Abstract
The resilience of the Antarctic Ice Sheet and its effect on global sea level depends on the dynamics of ice streams. Antarctic ice streams are known to be responsive to changes at the ocean interface and, as expected, most have thinned in response to ocean warming and sea-level rise since the Last Glacial Maximum (LGM). Here we provide direct and unexpected evidence that points toward the glacial/interglacial stability of the Slessor and Recovery glaciers, ice streams of the East Antarctic Ice Sheet (EAIS) which merge with the West Antarctic Ice Sheet (WAIS) to form the Filchner Ice Shelf in the Weddell Sea embayment.

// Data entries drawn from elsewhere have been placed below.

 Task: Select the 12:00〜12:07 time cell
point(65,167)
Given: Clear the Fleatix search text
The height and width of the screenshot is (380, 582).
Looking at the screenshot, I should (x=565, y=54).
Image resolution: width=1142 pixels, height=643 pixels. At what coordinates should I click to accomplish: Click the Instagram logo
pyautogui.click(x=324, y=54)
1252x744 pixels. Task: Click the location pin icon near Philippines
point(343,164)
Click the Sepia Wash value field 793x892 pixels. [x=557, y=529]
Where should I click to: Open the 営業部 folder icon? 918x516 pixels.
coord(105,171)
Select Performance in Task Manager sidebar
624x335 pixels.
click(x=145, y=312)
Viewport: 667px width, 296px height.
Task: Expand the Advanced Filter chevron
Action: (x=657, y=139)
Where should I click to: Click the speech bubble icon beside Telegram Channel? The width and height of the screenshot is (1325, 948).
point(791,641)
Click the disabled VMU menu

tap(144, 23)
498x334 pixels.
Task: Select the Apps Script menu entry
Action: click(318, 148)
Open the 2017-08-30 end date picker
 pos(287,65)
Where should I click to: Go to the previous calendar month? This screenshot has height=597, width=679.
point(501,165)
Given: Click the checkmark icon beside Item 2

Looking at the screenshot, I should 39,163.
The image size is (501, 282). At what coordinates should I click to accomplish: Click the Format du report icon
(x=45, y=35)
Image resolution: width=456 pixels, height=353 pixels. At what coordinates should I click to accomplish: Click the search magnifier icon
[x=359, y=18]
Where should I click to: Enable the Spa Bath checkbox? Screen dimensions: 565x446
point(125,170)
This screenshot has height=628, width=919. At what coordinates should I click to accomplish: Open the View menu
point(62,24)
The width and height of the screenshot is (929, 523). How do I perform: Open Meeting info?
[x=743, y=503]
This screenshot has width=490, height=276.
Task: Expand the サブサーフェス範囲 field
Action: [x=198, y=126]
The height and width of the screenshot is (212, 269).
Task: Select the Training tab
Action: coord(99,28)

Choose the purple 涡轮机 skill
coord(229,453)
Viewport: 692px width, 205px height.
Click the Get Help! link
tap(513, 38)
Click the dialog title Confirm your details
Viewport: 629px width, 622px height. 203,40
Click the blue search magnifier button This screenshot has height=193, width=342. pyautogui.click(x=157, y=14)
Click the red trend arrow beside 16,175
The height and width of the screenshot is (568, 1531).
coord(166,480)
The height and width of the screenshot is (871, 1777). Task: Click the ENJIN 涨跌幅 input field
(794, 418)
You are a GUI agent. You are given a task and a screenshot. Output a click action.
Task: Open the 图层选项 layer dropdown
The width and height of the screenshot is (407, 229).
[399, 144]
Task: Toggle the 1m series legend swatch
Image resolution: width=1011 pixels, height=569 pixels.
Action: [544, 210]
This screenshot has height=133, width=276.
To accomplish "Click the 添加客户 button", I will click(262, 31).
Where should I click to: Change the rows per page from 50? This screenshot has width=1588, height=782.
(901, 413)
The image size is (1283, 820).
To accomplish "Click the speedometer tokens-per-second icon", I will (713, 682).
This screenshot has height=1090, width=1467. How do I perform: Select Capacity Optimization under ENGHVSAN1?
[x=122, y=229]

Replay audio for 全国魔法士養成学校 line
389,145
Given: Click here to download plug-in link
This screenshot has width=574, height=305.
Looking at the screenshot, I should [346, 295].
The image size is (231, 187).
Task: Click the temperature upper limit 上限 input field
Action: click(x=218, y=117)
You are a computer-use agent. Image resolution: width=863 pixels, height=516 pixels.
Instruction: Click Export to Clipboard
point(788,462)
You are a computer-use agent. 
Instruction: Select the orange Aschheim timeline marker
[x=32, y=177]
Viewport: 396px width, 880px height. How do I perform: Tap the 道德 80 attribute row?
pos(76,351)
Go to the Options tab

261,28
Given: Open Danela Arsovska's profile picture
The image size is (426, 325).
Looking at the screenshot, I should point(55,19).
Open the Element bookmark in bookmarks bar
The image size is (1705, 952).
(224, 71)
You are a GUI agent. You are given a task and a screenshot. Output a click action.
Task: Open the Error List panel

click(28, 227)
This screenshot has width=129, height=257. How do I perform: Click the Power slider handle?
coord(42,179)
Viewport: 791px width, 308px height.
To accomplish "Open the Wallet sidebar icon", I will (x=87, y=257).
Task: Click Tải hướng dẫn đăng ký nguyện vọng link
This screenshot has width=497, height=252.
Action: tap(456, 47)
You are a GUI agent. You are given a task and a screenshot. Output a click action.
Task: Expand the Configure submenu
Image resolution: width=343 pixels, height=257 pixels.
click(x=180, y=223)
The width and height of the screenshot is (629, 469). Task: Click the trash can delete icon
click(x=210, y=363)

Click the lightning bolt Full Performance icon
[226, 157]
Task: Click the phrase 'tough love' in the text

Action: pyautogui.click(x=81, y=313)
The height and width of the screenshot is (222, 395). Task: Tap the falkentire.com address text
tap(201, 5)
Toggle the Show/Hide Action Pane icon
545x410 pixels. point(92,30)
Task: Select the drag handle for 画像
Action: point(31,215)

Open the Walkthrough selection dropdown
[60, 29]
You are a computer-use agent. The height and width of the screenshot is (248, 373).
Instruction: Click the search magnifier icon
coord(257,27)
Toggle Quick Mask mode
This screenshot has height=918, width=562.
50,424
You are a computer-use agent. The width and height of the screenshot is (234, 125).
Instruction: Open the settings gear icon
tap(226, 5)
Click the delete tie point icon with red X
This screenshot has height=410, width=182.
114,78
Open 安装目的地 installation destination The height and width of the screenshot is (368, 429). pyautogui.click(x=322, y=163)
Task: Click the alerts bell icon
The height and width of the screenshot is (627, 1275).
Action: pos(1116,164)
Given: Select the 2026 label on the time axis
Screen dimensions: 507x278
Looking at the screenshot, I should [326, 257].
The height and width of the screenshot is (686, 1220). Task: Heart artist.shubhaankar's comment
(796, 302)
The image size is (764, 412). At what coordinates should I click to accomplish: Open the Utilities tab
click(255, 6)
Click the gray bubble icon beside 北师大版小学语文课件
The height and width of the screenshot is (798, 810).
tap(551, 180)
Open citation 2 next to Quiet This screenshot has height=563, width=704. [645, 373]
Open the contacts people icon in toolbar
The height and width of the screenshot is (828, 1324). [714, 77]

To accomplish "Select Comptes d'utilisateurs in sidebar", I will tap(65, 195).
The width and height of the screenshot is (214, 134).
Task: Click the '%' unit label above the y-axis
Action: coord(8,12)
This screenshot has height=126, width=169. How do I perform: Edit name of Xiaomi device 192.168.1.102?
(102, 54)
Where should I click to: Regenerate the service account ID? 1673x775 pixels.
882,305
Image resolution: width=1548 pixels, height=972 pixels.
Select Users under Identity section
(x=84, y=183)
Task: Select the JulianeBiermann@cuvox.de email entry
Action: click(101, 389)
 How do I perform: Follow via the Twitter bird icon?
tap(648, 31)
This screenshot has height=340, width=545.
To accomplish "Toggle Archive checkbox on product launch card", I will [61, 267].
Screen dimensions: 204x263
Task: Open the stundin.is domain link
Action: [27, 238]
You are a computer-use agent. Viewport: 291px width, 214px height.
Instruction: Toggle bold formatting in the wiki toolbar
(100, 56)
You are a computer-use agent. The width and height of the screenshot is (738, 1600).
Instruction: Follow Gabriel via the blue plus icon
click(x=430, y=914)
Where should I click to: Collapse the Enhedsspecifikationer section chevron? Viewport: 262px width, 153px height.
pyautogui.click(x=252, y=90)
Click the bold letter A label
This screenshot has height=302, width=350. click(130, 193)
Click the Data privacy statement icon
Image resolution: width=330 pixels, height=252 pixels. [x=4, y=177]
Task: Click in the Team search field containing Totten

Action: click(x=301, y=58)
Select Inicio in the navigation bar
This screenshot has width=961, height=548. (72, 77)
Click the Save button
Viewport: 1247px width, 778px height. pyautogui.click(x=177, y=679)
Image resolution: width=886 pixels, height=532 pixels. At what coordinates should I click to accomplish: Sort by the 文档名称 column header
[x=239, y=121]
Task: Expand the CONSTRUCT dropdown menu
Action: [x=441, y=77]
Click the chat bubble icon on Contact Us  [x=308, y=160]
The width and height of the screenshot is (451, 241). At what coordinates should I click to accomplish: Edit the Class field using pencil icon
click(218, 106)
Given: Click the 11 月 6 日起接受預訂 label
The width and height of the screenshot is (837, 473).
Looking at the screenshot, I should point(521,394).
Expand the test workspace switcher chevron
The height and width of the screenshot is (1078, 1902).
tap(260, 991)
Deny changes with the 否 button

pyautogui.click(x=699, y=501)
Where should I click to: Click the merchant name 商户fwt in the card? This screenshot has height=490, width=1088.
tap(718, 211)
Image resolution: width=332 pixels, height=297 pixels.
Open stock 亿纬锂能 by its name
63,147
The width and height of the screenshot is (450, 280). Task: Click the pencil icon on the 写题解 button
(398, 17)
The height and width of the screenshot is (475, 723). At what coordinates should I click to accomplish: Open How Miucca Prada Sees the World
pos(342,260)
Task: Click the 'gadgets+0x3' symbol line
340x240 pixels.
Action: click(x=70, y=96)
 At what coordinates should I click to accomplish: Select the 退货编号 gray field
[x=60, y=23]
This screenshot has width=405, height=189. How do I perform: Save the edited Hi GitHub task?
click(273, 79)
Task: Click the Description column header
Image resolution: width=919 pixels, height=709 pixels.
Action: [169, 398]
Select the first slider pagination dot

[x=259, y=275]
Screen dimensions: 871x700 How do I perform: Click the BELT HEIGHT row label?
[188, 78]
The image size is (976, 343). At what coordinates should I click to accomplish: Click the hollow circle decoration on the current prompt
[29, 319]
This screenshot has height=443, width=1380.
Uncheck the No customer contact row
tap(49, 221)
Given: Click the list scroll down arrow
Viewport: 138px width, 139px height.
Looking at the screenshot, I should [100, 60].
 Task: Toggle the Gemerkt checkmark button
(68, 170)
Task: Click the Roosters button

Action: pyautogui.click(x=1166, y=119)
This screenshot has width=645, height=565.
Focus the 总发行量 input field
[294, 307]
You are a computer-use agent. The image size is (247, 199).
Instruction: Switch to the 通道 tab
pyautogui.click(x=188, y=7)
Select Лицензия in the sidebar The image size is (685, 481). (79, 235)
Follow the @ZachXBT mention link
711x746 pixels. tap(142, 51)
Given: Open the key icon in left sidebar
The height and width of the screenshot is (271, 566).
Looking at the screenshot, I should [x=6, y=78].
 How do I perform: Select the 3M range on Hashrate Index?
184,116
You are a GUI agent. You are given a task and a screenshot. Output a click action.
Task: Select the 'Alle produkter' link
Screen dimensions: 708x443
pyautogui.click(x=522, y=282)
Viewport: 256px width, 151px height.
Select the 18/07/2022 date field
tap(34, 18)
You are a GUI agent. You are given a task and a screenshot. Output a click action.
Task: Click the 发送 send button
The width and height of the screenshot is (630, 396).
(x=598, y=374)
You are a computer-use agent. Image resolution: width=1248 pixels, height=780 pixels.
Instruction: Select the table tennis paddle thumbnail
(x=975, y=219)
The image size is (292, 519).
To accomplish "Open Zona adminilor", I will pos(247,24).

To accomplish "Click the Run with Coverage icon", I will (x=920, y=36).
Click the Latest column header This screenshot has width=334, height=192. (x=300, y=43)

Cosmogenic-nuclide measurements in the Shackleton Range suggest that the Slessor and Recovery ice streams were not significantly thicker than today during the LGM. We hypothesise that the glaciers did not thicken because the grounding line was not able to migrate seaward beyond the deep Thiel/Crary Trough beneath the Filchner Ice Shelf immediately offshore. This discovery reveals how a topographic threshold can affect the dynamics of ice streams. It also reduces uncertainties on the thickness, extent and volume of the Antarctic Ice Sheet in a large but unknown sector of the Antarctic Ice Sheet; it constrains the potential sea-level rise from Antarctica; it helps explain observed anomalies in glacio-isostatic adjustment; above all it suggests that the behaviour of the Atlantic-facing Weddell Sea sector of the WAIS contrasts with that of the Pacific-facing Ross and Amundsen Sea sectors.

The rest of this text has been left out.